幸好,距离没有生出间隙,当面不能开的玩笑,他会在电话里带着几分我辨不出来的真假讲给我听,我只是笑骂着和他说要绝交,他不正经地问我“绝交是什么体位?”……还好,我们没有变成那种老死不相往来的糟糕恶交,朋友还是要比对象来得可靠。
我印象中是在大一的时候,冬天熬夜睡的比较晚,差不多十点多左右,一个宁波的陌生号码打了进来。犹豫了几秒还是划了接听键,电话那头是很嘈杂的声音。我“喂”了一声,感觉开了免提。周边顿时安静下来,只有一首我很熟悉的旋律慢慢响起--是马頔的《傲寒》。电话那头是我最熟悉的声音唱着我最喜欢的民谣,他一群兄弟伴奏。我忘了那天是他的生日,过了十二点也没和他说一句生日快乐。第二天他发了一条朋友圈:忘掉名字吧,我给你一个家。
后来他每年生日都会打电话给我,所以导致我从来不费心去记他的生日具体是在哪一天,到现在我都只记得大概是在11月份。去年生日,他喝的烂醉,那个我备注“孙凯”的宁波号在我挂断的时候显示的是41:13。后面几分钟他很安静的睡下后,孙凯拿过他手中的电话告诉我,我们刚才吃饭时一大群人路过广场那边,他看见卖孔明灯的阿姨就停下来非要我们几个大男人陪他在广场大坝里放孔明灯。我轻轻笑了:他还是那么幼稚啊?孙凯沉默了几秒过后问我:“你知道他写了什么吗?”我没说话。“他以为距离产生距离,谁知道隔了这么远,他连接你的电话都会下意识地把烟掐掉。”电话那头,孙凯叹了一口气,挂断了电话。

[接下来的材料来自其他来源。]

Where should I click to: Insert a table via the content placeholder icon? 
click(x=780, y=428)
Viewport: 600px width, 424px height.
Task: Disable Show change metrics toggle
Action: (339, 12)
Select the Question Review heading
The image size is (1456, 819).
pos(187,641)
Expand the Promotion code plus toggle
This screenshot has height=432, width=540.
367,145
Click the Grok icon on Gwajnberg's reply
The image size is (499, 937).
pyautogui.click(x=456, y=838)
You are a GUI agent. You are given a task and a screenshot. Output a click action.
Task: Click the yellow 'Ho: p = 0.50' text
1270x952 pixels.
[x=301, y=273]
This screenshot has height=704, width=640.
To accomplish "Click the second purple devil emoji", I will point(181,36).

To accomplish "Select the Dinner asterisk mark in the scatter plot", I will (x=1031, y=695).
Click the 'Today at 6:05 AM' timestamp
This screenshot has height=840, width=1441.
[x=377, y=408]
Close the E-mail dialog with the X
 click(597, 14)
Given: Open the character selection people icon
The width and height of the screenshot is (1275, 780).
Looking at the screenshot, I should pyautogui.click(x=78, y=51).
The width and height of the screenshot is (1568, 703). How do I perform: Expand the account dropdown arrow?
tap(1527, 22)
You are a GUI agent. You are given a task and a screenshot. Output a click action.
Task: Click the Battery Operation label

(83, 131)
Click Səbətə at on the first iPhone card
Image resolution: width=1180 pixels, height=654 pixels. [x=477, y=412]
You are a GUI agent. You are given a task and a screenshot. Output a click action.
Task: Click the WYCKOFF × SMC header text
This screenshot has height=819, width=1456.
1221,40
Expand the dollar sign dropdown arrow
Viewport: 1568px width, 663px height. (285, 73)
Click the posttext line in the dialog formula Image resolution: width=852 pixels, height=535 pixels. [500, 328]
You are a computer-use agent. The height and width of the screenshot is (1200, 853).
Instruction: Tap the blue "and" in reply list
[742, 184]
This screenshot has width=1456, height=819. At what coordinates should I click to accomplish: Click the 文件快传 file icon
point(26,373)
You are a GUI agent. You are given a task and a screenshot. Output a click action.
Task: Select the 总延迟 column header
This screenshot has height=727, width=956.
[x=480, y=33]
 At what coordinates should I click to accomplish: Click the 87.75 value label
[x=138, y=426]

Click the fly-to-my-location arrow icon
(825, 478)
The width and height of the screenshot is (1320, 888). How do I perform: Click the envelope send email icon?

很久以后,我在他空间相册翻到一张字迹熟悉的孔明灯照片:不要嫁给爱情,嫁给我吧!
我们在一起不到三个月的时间里,唯一做过的一件最像情侣的事大概就是一起放孔明灯了。只是,我写下放飞的那几个字他终究没能如愿窥见:忘记他(陈先生)。
我们后来,到现在都始终还是一个人。但是,我没有等他。
对不起,我还是想要嫁给爱情一点。